- [What the task asks]
Below is a set of records. Repeat them verbatim without the pictures.

***** The data *****

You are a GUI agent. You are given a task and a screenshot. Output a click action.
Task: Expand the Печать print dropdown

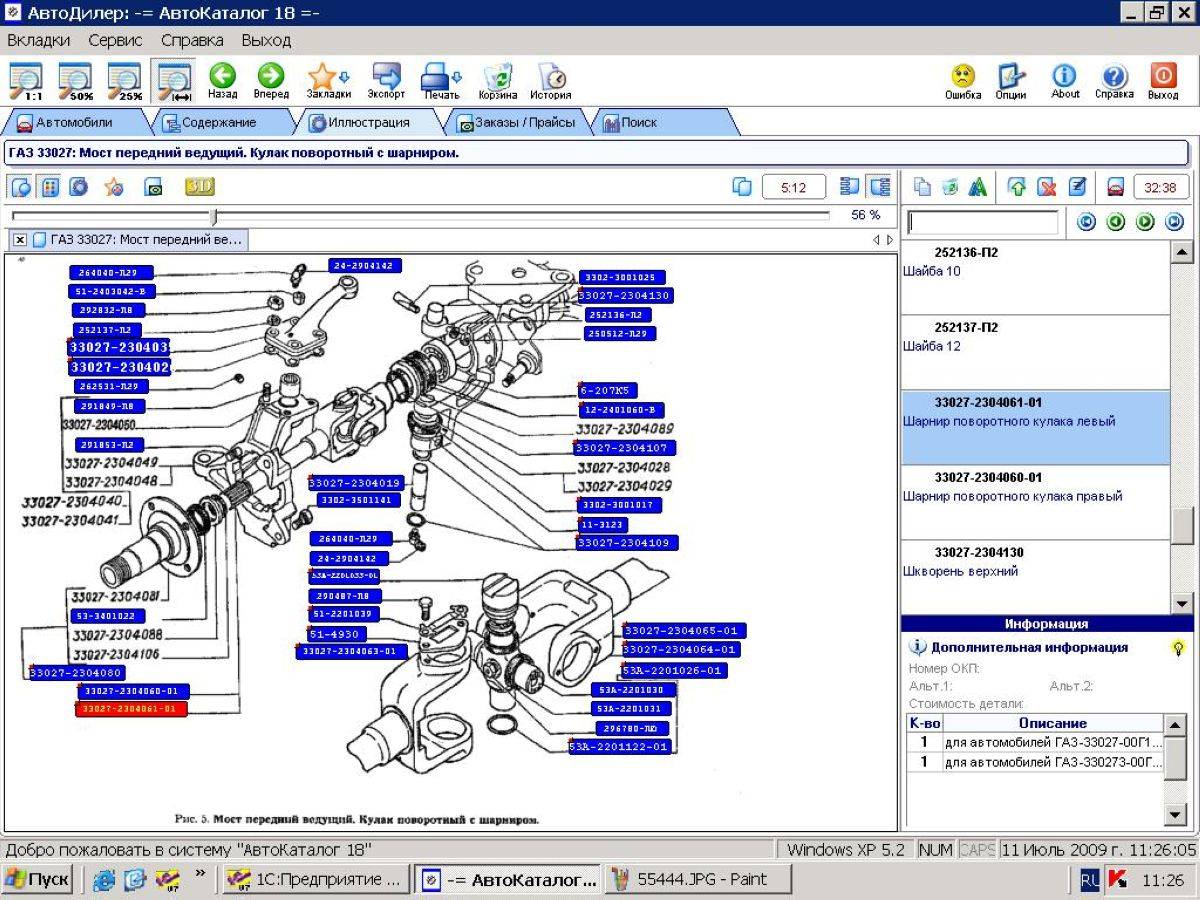coord(458,76)
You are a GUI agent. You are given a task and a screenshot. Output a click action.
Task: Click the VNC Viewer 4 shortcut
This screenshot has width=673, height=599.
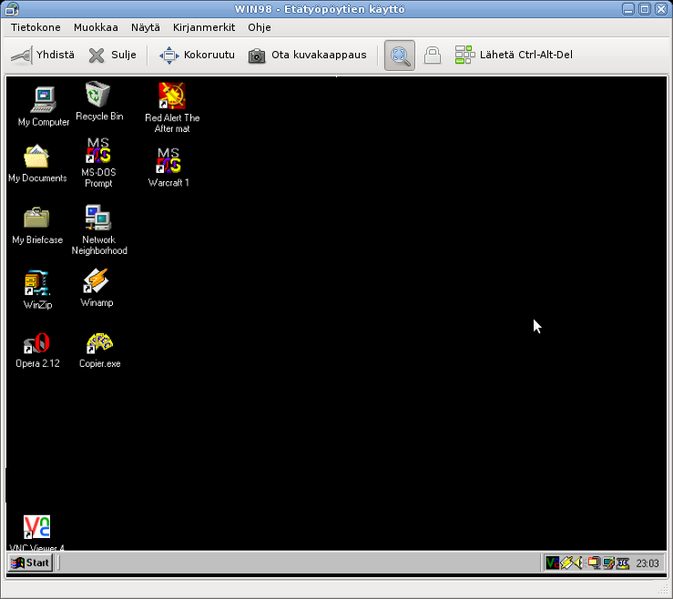pyautogui.click(x=37, y=527)
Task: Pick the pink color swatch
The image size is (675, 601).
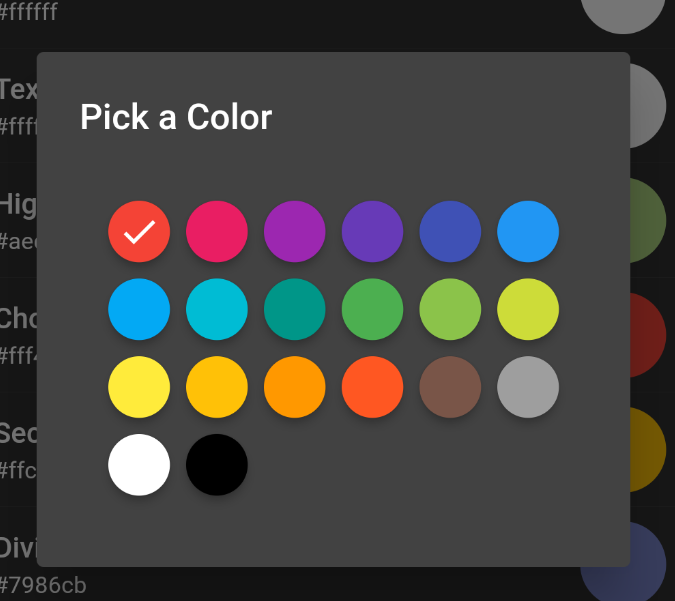Action: click(x=217, y=231)
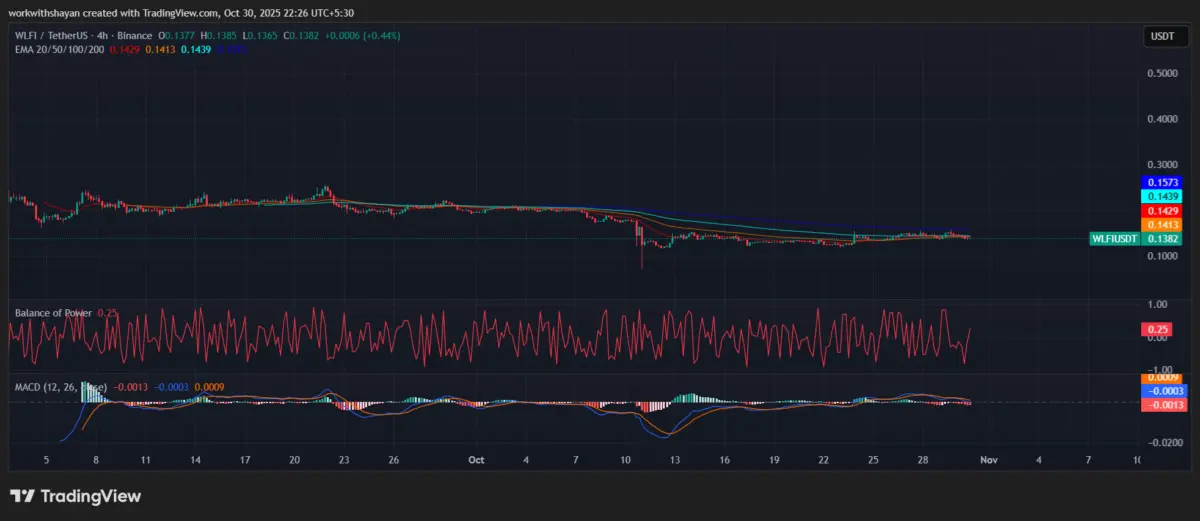Click the WLFI / TetherUS symbol title
The height and width of the screenshot is (521, 1200).
50,34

*****

- [Result of this task]
You are a GUI agent. You are given a task and a screenshot. Output a click action.
Task: Expand the Печать print dropdown

coord(458,76)
You are a GUI agent. You are given a task and a screenshot. Output a click action.
Task: Click the VNC Viewer 4 shortcut
This screenshot has width=673, height=599.
pyautogui.click(x=37, y=527)
Task: Pick the pink color swatch
The image size is (675, 601).
Action: click(x=217, y=231)
Click the WLFI / TetherUS symbol title
The height and width of the screenshot is (521, 1200).
50,34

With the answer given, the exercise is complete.